Seek Quick Wins With High Impact For Successful Data Analytics
The Harvard Business Review (HBR) is well-known for their leading research, presented in a format that is easy to digest. I was therefore pleased to see that they published a guide to data analytics and the five different approaches that most companies take when they build out a data science strategy. What’s really interesting about the article is that of the five common approaches, two almost always fail, two work partially, and one actually works. Here is a short summary of the different approaches outlined in the HBR:
- What problems do you need to solve? This is generally when the CEO hires a data scientist or sets up a team and they go off looking for problems to solve with data, but without any specific guidance from the business.
- Boil the ocean. Spending millions and trying to change the entire business without first fixing all the legacy data issues inside the company, therefore having almost no impact.
- Let a thousand flowers bloom. Embracing data analytics from the top level and encouraging each business unit to use it, but not forcing or guiding them on what they can achieve.

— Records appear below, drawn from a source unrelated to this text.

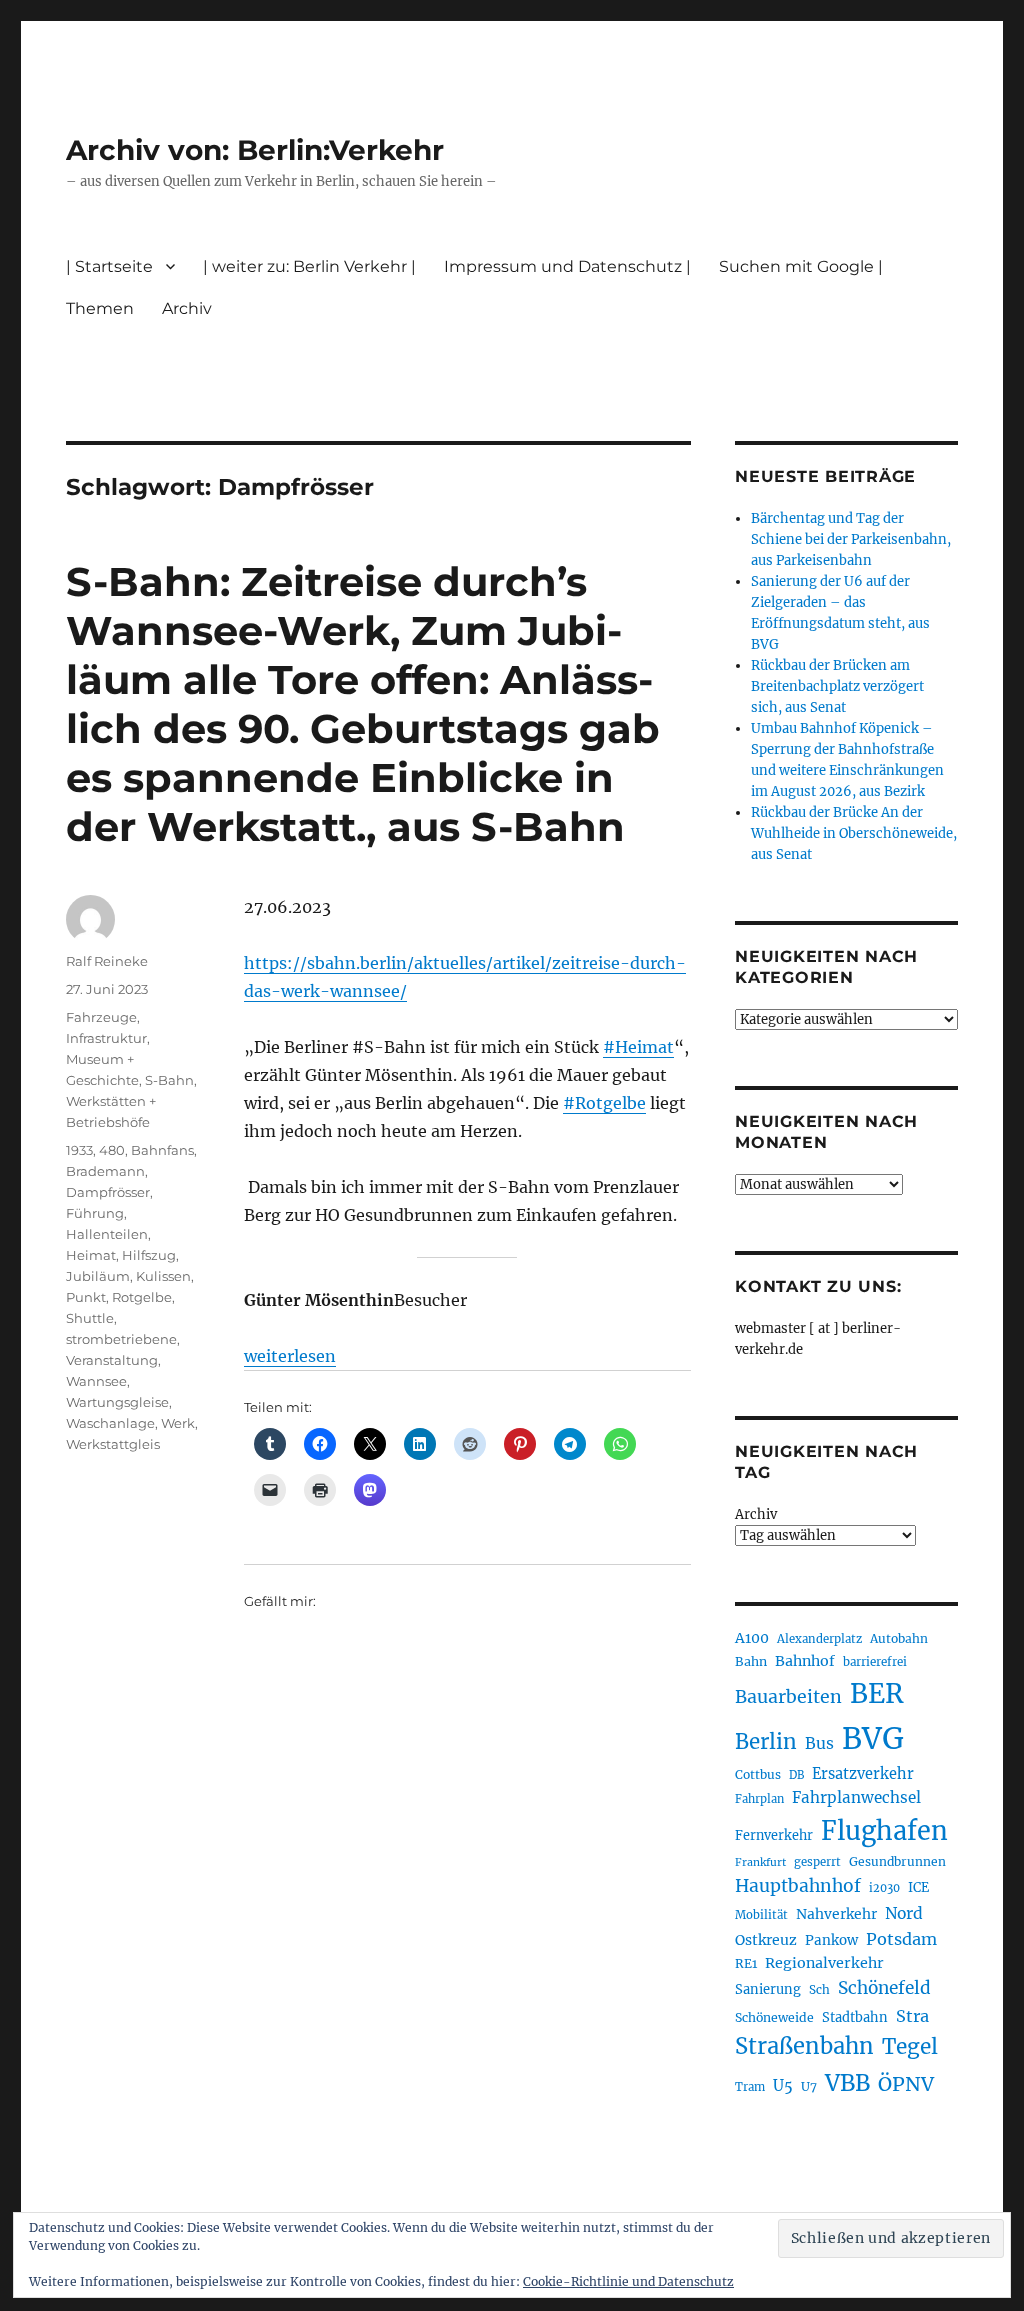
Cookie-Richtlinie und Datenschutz (628, 2281)
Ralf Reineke (107, 961)
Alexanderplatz (819, 1639)
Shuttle (90, 1318)
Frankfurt (760, 1862)
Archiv (756, 1514)
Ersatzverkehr (863, 1774)
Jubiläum (98, 1276)
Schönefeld (884, 1988)
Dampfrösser (108, 1192)
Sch (819, 1989)
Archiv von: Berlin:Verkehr (255, 150)
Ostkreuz (766, 1940)
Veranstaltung (112, 1360)
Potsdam (901, 1939)
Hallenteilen (107, 1234)
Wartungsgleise (117, 1402)
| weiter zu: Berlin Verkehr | (309, 266)
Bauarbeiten (788, 1697)
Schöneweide (774, 2017)
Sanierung (768, 1989)
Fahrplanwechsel (856, 1797)
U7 (809, 2086)
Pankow (831, 1940)
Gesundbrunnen (897, 1861)
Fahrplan (759, 1799)
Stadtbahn (855, 2017)
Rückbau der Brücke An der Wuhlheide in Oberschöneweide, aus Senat (854, 833)
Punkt (86, 1297)
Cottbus (758, 1774)
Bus (819, 1743)
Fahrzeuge (101, 1017)
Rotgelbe (142, 1297)
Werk (178, 1423)
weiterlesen (290, 1356)
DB (796, 1775)
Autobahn (899, 1638)
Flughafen (884, 1831)
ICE (918, 1887)
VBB (847, 2083)
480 (112, 1150)
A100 (752, 1638)
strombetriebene (121, 1339)
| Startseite (109, 266)
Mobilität (761, 1915)
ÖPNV (906, 2084)
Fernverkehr (774, 1835)
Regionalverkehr (824, 1963)
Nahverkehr (836, 1914)
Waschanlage (110, 1423)
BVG (873, 1738)
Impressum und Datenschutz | (567, 266)
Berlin (766, 1742)
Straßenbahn (804, 2046)
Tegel (910, 2047)
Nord (904, 1913)
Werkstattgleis (113, 1444)
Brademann (105, 1171)
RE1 (746, 1963)
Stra (912, 2016)
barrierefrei (875, 1662)
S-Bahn (169, 1080)
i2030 (884, 1888)
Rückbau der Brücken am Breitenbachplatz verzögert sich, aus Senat (837, 686)
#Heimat (638, 1047)
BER (877, 1693)
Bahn (751, 1661)
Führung (95, 1213)
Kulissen (163, 1276)
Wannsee (96, 1381)
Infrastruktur (106, 1038)
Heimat (91, 1255)
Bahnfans (162, 1150)
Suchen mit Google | (801, 266)
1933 (79, 1150)
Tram (750, 2087)
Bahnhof (805, 1661)
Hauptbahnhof (798, 1886)
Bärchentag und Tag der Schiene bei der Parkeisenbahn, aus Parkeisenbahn (851, 539)
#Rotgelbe (604, 1103)
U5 (783, 2086)
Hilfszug (149, 1255)
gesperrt (817, 1862)
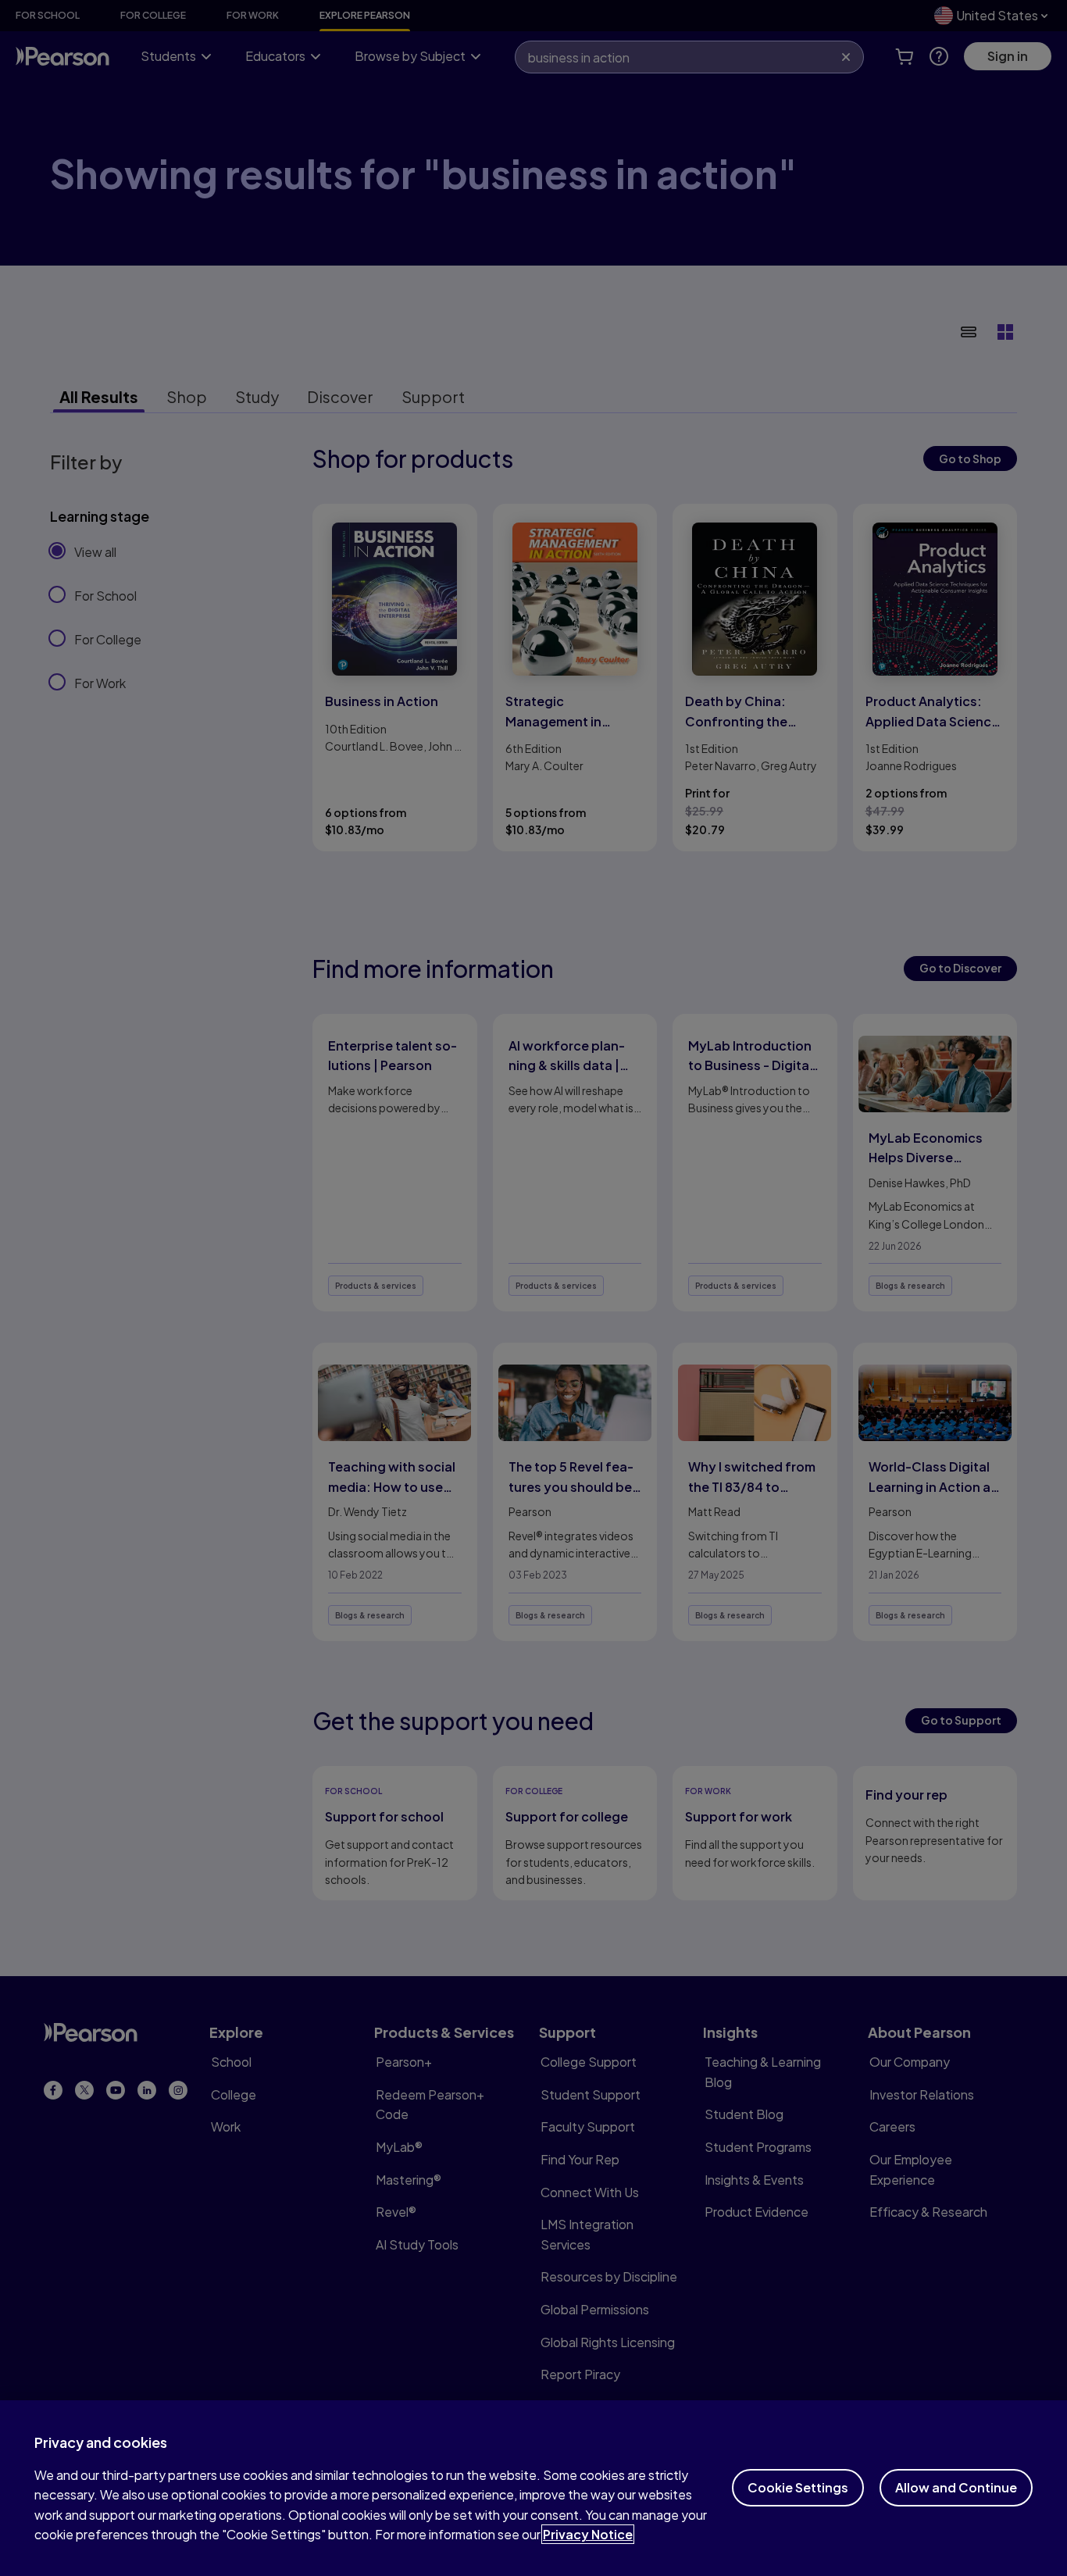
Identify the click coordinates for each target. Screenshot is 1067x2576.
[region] (533, 2488)
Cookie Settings (798, 2487)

- Three years and $10m from now it will be great. Building out committees and workshops and designing change that may only take effect years in the future can possibly work, but often it will not. People lose interest and move on.
- Start with high-leverage business problems. To build value quickly, identify the quick wins where data analytics can have a direct impact on the business and seek these opportunities across every team.
As you might expect, it’s the first two that don’t work, the next two that can work sometimes, and the final approach that works best. It works because it is pragmatic. First you identify some projects that could really benefit from using data analytics and promote the impact that it has had on these areas. Other teams will naturally want to learn from the initial data analytics projects and will take it further.
This pragmatic approach and focus on quick wins is frequently used by consultants advising on major change programs so it is a surprise that with data analytics it is not often applied. I believe this is because there are so many fascinating use cases for data analytics that it looks like a done deal – it has to be good for the business so there is no need to run pilots or seek quick wins.
This is a dangerous approach for any business and reminds me of when CEOs rushed to buy expensive CRM systems without building any of the processes and people training they would need to make it work. Technology itself, including data analytics, is never a quick fix. You need to identify specific areas of the business where it could make the quickest impact and then communicate the results so people across the business buy into the new ideas and systems.